For health insurance agents and brokers, one possible benefit from the existence of the Patient Protection and Affordable Care Act (PPACA) may be the vast sums of federal grant money on market research.
In some cases, the people and firms that received the outreach grants may have blown the money. In other cases, market researchers in states like California, Colorado and Maryland may have used the money to test ideas of interest to the commercial health insurance community.
Some of those researchers have made their work available to the public, through documents included in exchange board meeting packets. In theory, in some cases, the results might be helpful to other organizations that are trying to reach moderate-income consumers and young consumers.
In Maryland, for example, a team of four managers at the Maryland Health Benefit Exchange, the agency that runs the state-based Maryland Health Connection Exchange, gave board members a taste of what they've learned from past marketing efforts in a presentation on marketing services procurement.

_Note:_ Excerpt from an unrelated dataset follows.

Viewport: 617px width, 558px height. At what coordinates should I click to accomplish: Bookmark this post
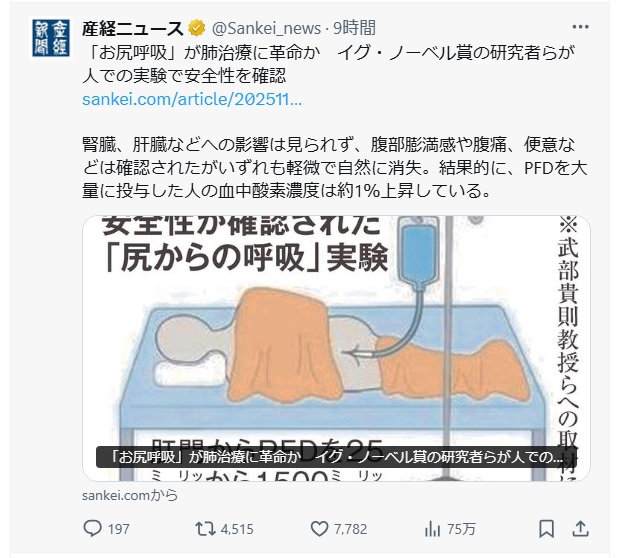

For a look at what the managers said, read on.
1. Courting non-buyers dramatically increased the odds that those prospects would return to the exchange enrollment site.
Maryland exchange managers say the emphasized "digital retargeting": efforts to reach out to Web users who visited the exchange site but failed to fill out an application.
Retargeting increased the percentage of prospects who came back to the site and filled out an application to rates three to four times higher than the insurance industry average, exchange managers said.